# Coating recommendations for dance floor?



## Metro M & L (Jun 3, 2009)

What would you guys coat a dance floor with? Catalyzed water, oil, or a specialized gym or dance floor product?


----------



## pinwheel (Dec 7, 2009)

Oil Fabulon. I use it in commercial applications quite often & it stands the test of time.

One restaurant, 7 years with no further maintenance & last time I was in there, it still looked really good.


----------



## Metro M & L (Jun 3, 2009)

I found one 'dance instructor' who said he thought that the coefficient of friction should be 33% but haven't found that data in any spec sheets. Several dance studios are saying that bare wood is the way to go but that is not realistic for a multi use space (This particular dance floor will also be used for catered events etc).

I would definitely like to use an oil, we'll see if time and odor will allow.

→ **MATERIAL SHOWN**
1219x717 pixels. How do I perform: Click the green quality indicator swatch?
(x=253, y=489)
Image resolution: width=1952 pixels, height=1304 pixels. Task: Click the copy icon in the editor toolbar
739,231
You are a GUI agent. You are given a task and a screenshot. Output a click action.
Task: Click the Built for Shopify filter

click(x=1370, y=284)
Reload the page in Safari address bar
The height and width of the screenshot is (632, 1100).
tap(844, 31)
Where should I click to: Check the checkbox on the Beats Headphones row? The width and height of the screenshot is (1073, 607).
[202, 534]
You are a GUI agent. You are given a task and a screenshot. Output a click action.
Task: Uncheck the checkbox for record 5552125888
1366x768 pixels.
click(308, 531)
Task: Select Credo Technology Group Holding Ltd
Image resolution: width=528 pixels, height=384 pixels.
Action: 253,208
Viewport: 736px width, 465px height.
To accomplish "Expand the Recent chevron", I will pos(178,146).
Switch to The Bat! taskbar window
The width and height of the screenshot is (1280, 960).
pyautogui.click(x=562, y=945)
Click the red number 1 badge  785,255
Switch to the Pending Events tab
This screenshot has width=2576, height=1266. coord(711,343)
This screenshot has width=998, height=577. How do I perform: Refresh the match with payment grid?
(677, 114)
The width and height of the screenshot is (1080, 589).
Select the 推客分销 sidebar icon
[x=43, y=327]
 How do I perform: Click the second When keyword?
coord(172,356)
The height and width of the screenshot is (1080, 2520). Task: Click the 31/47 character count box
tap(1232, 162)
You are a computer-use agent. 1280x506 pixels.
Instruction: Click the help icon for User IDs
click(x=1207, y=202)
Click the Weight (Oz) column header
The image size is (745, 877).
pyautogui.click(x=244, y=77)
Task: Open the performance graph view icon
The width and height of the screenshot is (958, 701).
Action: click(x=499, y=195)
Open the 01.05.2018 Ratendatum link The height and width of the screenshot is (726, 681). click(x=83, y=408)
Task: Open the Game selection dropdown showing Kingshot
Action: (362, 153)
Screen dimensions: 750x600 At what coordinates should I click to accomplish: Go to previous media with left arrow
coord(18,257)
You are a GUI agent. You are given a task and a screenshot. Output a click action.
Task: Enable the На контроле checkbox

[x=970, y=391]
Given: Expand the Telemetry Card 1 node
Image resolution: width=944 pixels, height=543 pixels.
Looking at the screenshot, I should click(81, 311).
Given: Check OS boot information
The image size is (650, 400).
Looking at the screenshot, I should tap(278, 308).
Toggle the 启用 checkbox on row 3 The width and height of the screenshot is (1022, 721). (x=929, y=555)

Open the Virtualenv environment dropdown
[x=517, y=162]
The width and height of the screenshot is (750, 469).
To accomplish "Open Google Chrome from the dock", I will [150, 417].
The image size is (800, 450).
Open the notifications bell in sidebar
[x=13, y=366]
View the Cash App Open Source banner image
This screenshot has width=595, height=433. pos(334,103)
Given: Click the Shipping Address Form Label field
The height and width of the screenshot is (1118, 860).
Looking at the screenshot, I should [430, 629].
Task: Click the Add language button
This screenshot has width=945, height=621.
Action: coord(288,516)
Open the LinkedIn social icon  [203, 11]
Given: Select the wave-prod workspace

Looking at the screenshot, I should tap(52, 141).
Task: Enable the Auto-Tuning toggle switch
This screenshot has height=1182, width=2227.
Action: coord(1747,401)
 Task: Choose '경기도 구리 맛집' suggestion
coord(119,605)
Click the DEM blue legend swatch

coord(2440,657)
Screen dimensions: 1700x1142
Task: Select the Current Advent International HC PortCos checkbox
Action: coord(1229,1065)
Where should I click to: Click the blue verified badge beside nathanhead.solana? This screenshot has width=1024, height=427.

→ **SHORT TASK 1**
Quote the dance floor coating thread word for word, from the part that opens with the words containing "What would you" and closes with "test of time.".
→ **SHORT TASK 2**
Please extend the forum thread on dance floor coatings, picking up right after its final post.

→ **TASK RESULT 1**
What would you guys coat a dance floor with? Catalyzed water, oil, or a specialized gym or dance floor product?


----------



## pinwheel (Dec 7, 2009)

Oil Fabulon. I use it in commercial applications quite often & it stands the test of time.

→ **TASK RESULT 2**
So on a side not can someone explain this to me. I was looking at the Duraseal Gymkote 350-550 line. The solids ratio is 45% for the 350 450 and 550 but the Vocs increase. How do you add more solvents without decreasing solids? If the vocs are increasing and the solids are remaining the same then the only conclusion is that there is a different mix of solvents - leading me to assume that there would be differences in performance ie shorter open time and faster dry vs. long open time slow dry.


----------



## astor (Dec 19, 2008)

I have done quite a bit of new Arthur Murray Dance Studios and some stages. Either Basic Coatings Street Shoe or penetrating oil by Dura Seal.
Basic Coatings:re-coat every year or so.
Penetrating Oil: re-coat every 6 months or so.
In both cases, you can extend the re-coating period as finish builds up.
Fabulon is my favorite finish but most of them needed to be use immediately, not enough time to cure. Addition to that I would also like to generate some business by re-coating


----------



## Metro M & L (Jun 3, 2009)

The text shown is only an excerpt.